Downsize the Federal Government
The size of the federal government has exploded over the last century. The legislative and judicial branches of government have grown to serve the increased number of states and its growing population. The size and scope of the executive branch has grown to reflect an expanded role of the federal government over the last 100 years. Apparently the staffing of fourteen separate cabinet departments were not enough to manage the current executive branch, so Barack Obama felt the need to appoint a number of “czars” to focus on special emphasis areas. Recent studies have found that economic growth rates decline when relative government spending exceeds 26% of GDP, and the United States government current spending is close to 40% of GDP. The Republican Party claims the core principle of limited government, but has actively participated in this growth in both size and scope of the federal government. There is still the question of constitutionality why the federal government has expanded into areas not explicitly called out for in the 10th Amendment. Ronald Reagan diagnosed this problem with “government is not the solution to our problem; government is the problem”
The executive branch of government has grown over time with it greatest growth period last century. George Washington appointed a cabinet of four departments: State, Treasury, War (now Defense), and Attorney General (now Justice). Departments of Interior (1849) and Agriculture (1862) were added in the 19th century. In the first half of the 20th century, Commerce (1913) and Labor (1913) were added. In the second half of the 20th century, the executive branch exploded well beyond the original enumerated powers with Health and Human Services (1953), Housing and Human Development (1965), Transportation (1966), Energy (1974), Education (1979), and Veterans Affairs (1989). Homeland Security was created in 2002. The role of these departments has also increased from overseeing industry, to participating in select niches of industry, and even virtual nationalization of select industry segments. Government monopolies are notoriously inefficient. Revenues are collected not just to pay for government services, but now departments redistribute funds between people, between states, and even between countries. The problem is that government execution gets worse the bigger it gets. The federal budget deficits have caused the national debt to skyrocket over $18 trillion, with no end in sight.

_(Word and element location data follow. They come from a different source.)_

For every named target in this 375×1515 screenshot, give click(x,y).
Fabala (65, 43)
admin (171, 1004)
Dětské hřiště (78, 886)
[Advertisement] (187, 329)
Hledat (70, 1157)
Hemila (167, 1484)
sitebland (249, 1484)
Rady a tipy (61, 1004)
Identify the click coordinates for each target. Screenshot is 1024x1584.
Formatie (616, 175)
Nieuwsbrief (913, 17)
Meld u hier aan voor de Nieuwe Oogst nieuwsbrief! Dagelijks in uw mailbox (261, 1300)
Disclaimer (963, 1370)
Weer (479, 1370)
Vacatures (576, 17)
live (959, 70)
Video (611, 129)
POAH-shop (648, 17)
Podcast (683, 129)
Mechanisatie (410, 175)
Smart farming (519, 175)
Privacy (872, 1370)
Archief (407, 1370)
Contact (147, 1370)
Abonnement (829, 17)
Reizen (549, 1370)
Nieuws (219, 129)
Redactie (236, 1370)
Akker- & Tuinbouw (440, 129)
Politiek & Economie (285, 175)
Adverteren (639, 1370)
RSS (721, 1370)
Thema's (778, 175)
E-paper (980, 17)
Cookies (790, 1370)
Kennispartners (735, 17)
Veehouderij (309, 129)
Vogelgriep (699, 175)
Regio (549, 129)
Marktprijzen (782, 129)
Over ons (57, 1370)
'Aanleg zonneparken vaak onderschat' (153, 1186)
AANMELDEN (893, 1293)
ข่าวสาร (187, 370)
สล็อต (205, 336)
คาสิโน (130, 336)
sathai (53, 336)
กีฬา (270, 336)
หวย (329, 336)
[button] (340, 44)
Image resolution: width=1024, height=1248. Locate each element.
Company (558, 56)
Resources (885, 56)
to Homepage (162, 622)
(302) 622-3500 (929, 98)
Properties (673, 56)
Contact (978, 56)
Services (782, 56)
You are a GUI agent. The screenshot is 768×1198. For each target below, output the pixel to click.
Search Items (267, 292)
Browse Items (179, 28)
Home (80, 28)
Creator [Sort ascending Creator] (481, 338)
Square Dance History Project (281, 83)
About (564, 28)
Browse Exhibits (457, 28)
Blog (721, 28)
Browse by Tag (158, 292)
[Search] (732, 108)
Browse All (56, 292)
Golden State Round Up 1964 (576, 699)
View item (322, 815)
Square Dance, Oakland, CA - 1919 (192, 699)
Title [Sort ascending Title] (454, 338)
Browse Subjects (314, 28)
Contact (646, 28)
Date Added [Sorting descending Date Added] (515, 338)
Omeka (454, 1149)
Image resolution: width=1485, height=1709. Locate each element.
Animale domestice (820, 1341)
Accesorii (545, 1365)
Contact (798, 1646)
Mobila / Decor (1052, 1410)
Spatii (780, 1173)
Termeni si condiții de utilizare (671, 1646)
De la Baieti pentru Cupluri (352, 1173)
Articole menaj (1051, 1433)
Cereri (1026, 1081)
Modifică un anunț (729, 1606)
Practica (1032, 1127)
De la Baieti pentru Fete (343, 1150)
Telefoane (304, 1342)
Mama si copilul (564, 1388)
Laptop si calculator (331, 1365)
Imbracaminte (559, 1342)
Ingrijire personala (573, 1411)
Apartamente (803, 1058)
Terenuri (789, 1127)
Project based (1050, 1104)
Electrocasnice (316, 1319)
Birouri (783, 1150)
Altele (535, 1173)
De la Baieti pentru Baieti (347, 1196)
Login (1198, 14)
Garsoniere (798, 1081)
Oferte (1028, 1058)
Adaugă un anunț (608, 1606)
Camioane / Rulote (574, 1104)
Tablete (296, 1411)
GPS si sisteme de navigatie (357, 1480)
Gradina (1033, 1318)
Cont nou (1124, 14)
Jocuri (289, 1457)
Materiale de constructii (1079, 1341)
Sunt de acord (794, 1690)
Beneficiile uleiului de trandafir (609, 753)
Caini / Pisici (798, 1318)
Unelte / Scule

If our federal government is really too large, where to begin? The first step is to convene a Committee Against Government Waste, much like under President Reagan, to develop plans to eliminate duplication, inefficiency, and waste. For example, there is no reason for 24 education and job training programs to be scattered among seven different federal departments and agencies. The next step is to reorganize the Executive branch to eliminate duplication and waste between departments, such as folding Veterans affairs into Defense, and moving the Coast Guard from Homeland Security into Defense. Homeland Security could then be folded under Justice to focus on enforcement. The next step is to privatize work done by the public sector that should rightly be in the private sector, such as: Federal Reserve Banks, Export-Import Bank, Fannie Mae, Freddie Mac, Ginnie Mae, PBGC, Amtrak, TSA, TVA, Medicare, and Social Security. The federal government does not need to own so much park land, and should devolve this land back to the states so they can manage its use for parks and resource exploitation. The next step is to eliminate transfer (redistribution) payments between states to decentralize investment decision making back to the states, which represents 17% of the federal budget. Finally, plans must be put in place to dismantle or devolve the functions of the Departments of Education, Energy, Transportation, Housing and Human Development, and Health and Human Services. The 80-plus means-tested welfare programs are so vast and complex, that they are unmanageable from a system-wide perspective. Cabinet secretaries should be measured by how much they downsized their departments and how many regulations have been repealed. Republicans have talked a good game of limited government, but pragmatic leadership is missing. Constitutional grounding will provide the framework for long overdue downsizing of our federal government beginning now.
The American people have identified government as our most important domestic problem, so maybe it is time to relook at the size and scope of the federal government. After all of these changes are made, there should be half as many cabinet departments and the cost of the federal government could also be halved. This is the vision I would like to see in a presidential candidate campaign because it is transformational and returns to the fundamentals outlined in our original Constitution. We can hope that Ted Cruz will not be the only presidential candidate who will offer radical reform ideas to begin the repair and realignment of our federal government.
David Coughlin is a political pundit, editor of the policy action planning web site “Return to Common Sense,” and an active member of the Westchester County Tea Party. He retired from IBM after 31 years in 2009, after a short career in the U.S. Army. He currently resides with his wife of 43 years in Hawthorne, NY. He was educated at West Point (Bachelor of Science, 1971) and the University of Alabama in Huntsville (Masters, Administrative Science, 1976).